Strict Rules, Strong Support
The ordinance bans "harboring or hiring of illegal aliens" and also renting to illegal immigrants. An "occupancy license for rental of residential property" is also required.
Wiegert and supporters forced a vote on the issue by gathering more than 4,000 signatures in six months.
Even then, the Fremont City Council tried to block the ordinance by taking the ban to district court and then to the Nebraska Supreme Court. In both cases, the city council lost.
"Finally, they let it go to the vote of the people after all of this," Wiegert said.
Fremont has a population of about 25,000. Close to 60 percent voted for the tough ordinance.
Opposition Heads to Court
The American Civil Liberties Union of Nebraska and a Mexican American legal group sued Fremont, arguing the ordinance is unconstitutional and the city overstepped its boundaries.
"The way that Fremont is choosing only fosters discrimination," Laurel Marsh of the Nebraska ACLU told CBN News. "It fosters racial profiling."
The group planned a benefit concert in Omaha to support the lawsuit.
"I grew up in Fremont," said Daniel Burns, a band member who performed at the concert and is against the Fremont immigration law. "It's a predominately white town. And that tends to breed some misunderstanding, and misunderstanding tends to lead to anger."
"In Fremont today, 'Hispanic' equals 'illegal' and that's not good," a concert organizer told those in attendance.
However, supporters of the Fremont immigration ordinance say that's not true.
"I don't care what color you are, what origin you are, when you want to rent, or when you want to be hired," Wiegert said. "They're going to have to check everybody."
Members of the Nebraskans Advisory Group say it's not about equality, but a matter of obeying the law and upholding the Constitution. They call themselves pro-immigrant, but anti-illegal.
"It's not a racist issue," emphasized Susan Smith, a member of the group. "It has nothing to do with that. It has nothing to do with legal immigration."
"I'm against illegal immigration," Fremont immigration law supporter Cheryl Sweet said. "We have foreign nationals crowding across our borders. They're undercutting job pay. They're committing crimes. They're having 'anchor babies,' which allows them to stay. They're receiving food stamps, welfare."

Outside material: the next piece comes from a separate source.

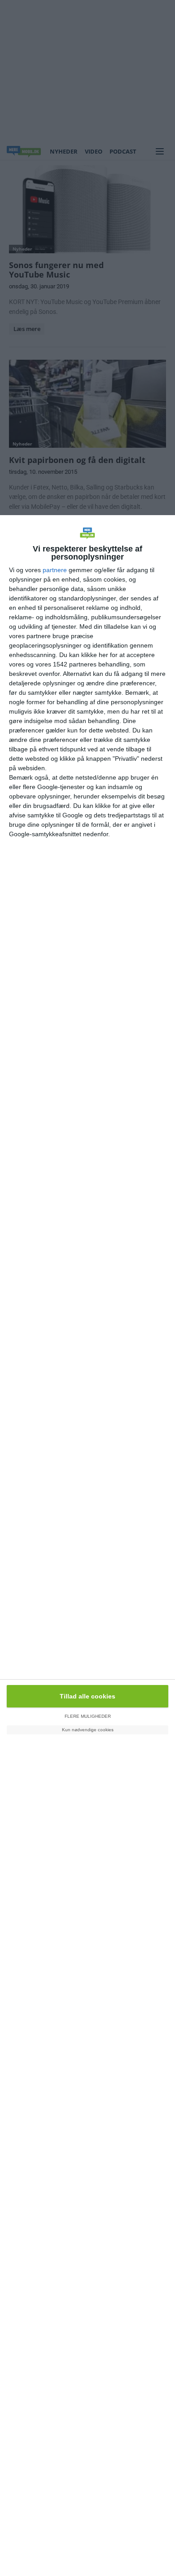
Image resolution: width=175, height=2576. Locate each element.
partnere (55, 570)
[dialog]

"We do need to help others," Smith added. "We're a very generous people, but you can't expect the citizens to obey the laws and foot the bill and just turn a blind eye to the illegal aliens. It's just wrong."
Taking the Fight Statewide
Currently, the Fremont immigration ordinance is on hold while the city deals with the lawsuit.
Plans are in the works for the entire state of Nebraska to take up immigration reform.
Nebraska state Sen. Charlie Janssen, who lives in Fremont, has talked about efforts to pass a statewide illegal immigration law similar to Arizona's when the state legislature convenes in January.
Originally aired September 16, 2010.